Artificial intelligence (AI) was founded as an academic discipline in 1955 but stakeholders lost their interest in it subsequently. Though interest in AI was revived from time to time yet its full fledged acceptance and implementation never saw the light of the day. After AlphaGo successfully defeated a professional Go player in 2015, AI once again attracted widespread global attention.

Throughout in its journey, AI has been divided into sub-fields that have no coordination and support systems for each other. One field is separate, independent and unrelated to the others. As a result we have no single AI system that can perform multiple tasks and functions simultaneously and in a holistic manner.

These sub-fields are based on technical considerations, such as particular goals (e.g. “robotics” or “machine learning”), the use of particular tools (“logic” or artificial neural networks), or deep philosophical differences. Sub-fields have also been based on social factors (particular institutions or the work of particular researchers).

AI can be categorised as weak AI or strong AI (or Artificial General Intelligence (AGI)). Weak AI is artificial intelligence that implements a limited part of mind, or as narrow AI, is focused on one narrow task. It is contrasted with strong AI, which is defined as a machine with the ability to apply intelligence to any problem, rather than just one specific problem, sometimes considered to require consciousness, sentience and mind.

It is weak AI, the form of AI where programs are developed to perform specific tasks, that is being utilized for a wide range of activities including medical diagnosis, electronic trading platforms, robot control, and remote sensing. AI has been used to develop and advance numerous fields and industries, including finance, healthcare, education, transportation, and more.

Some high-profile examples of AI include autonomous vehicles (such as drones and self-driving cars), medical diagnosis, creating art (such as poetry), proving mathematical theorems, playing games (such as Chess or Go), search engines, online assistants, image recognition in photographs, spam filtering, predicting flight delays, prediction of judicial decisions, targeting online advertisements, and energy storage.

With social media sites overtaking TV as a source for news for young people and news organizations increasingly reliant on social media platforms for generating distribution, major publishers now use AI technology to post stories more effectively and generate higher volumes of traffic. AI can also produce Deepfakes, a content-altering technology. The boom of election year also opens public discourse to threats of videos of falsified politician media.

AI, like any other technology, has many challenges to manage. These include legal and regulatory norms, handling of AI prejudice and bias, civil liberties and cyber security issues, etc. However, what is most feared is the element of technological singularity or singularity aspect of AI.

Singularity is a hypothetical point in time at which technological growth becomes uncontrollable and irreversible, resulting in unforeseeable changes to human civilization. According to the hypothesis of intelligence explosion, an upgradeable intelligent agent will eventually enter a “runaway reaction” of self-improvement cycles, each new and more intelligent generation appearing more and more rapidly, causing an “explosion” in intelligence and resulting in a powerful super intelligence that qualitatively far surpasses all human intelligence.

In short, we are talking about Artificial General Intelligence (AGI) that is capable of defeating human intelligence and efforts from and within a single source.

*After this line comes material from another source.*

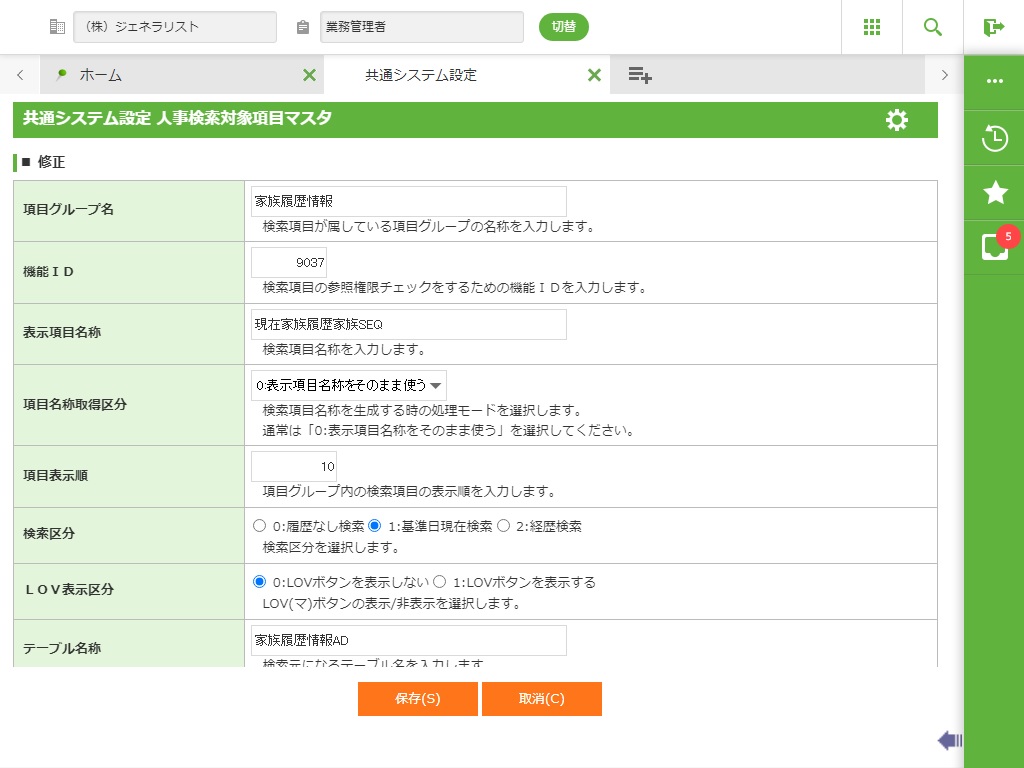Click the search magnifier icon
Screen dimensions: 1024x768
pyautogui.click(x=933, y=27)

Such a scenario cannot be taken lightly and whisked away as paranoia says Praveen Dalal.  

Legal and judicial systems and stakeholders have been using technology in one form or another though its use and adoption is slow. Now the focus is upon LegalTech and this may expedite the adoption and use of technology by legal fraternity and other stakeholders.

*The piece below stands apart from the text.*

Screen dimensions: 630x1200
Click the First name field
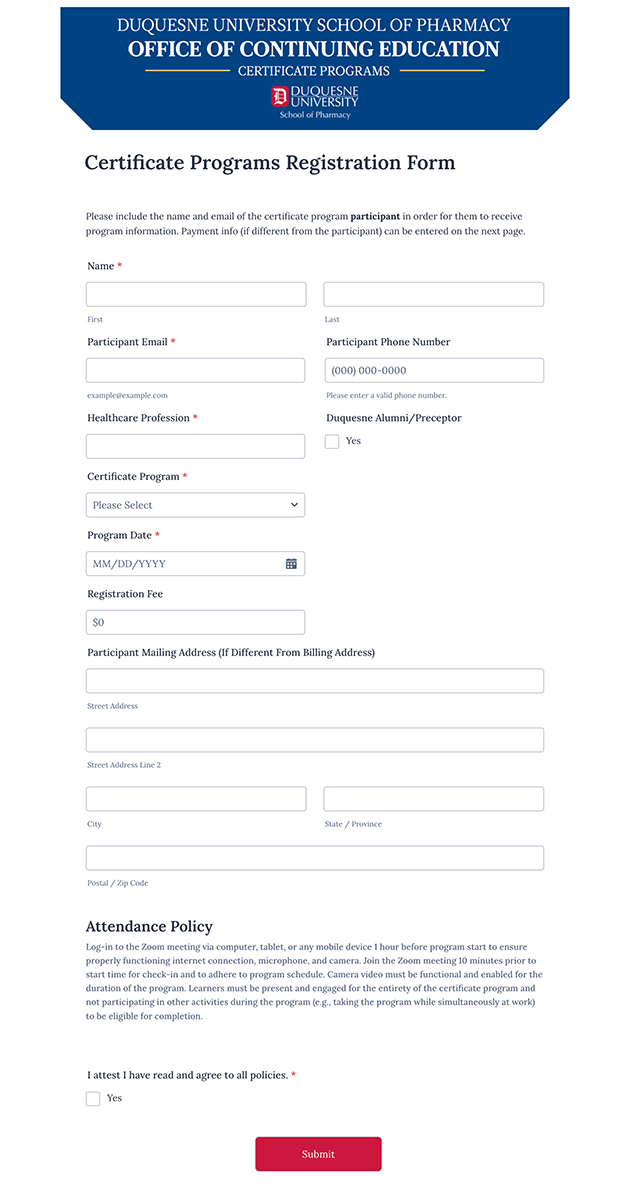(196, 294)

Some people have also suggested that AI can be used for Online Dispute Resolution (ODR) purposes. In a general, basic and limited sense that is possible but in a technical and intended use sense that may be still few years away. We may be successful in weak AI use for ODR but strong AI or Artificial General Intelligence (AGI) is still miles and years away. So those fearing of robot lawyers and robot judges’ situation can relax as that scenario are not only many years away but may actually never happen. We must not forget the crucial difference between automation and human substitution vis-à-vis ODR and while the former may be years away the latter may never happen on a large scale says Praveen Dalal.

We are not saying this as a general opinion but as an institution and organisation (Perry4Law Organisation (P4LO)) that is engaged in ODR since 2004. We are managing the exclusive Techno Legal Centre Of Excellence For Online Dispute Resolution In India (TLCEODRI) along with two other ODR projects named Resolve Without Litigation (RWL) and ODR India. We have tested many open source software for ODR purposes from time to time and resolved many disputes using ODR in India. In 2012 we established a unique Centre of Excellence (CoE) for ODR named TLCEODRI and it is helping various stakeholders to launch and use ODR projects for various purposes. With this techno legal background and experience, we wish to make it clear that automation and human substitution are two totally different objectives and ODR may never intend to and achieve the latter objective.

We are currently testing use of automation and AI for ODR purposes and we would share details about our works with national and international stakeholders soon. We would also post links about all developments in this regard at this page and at other online resources of P4LO.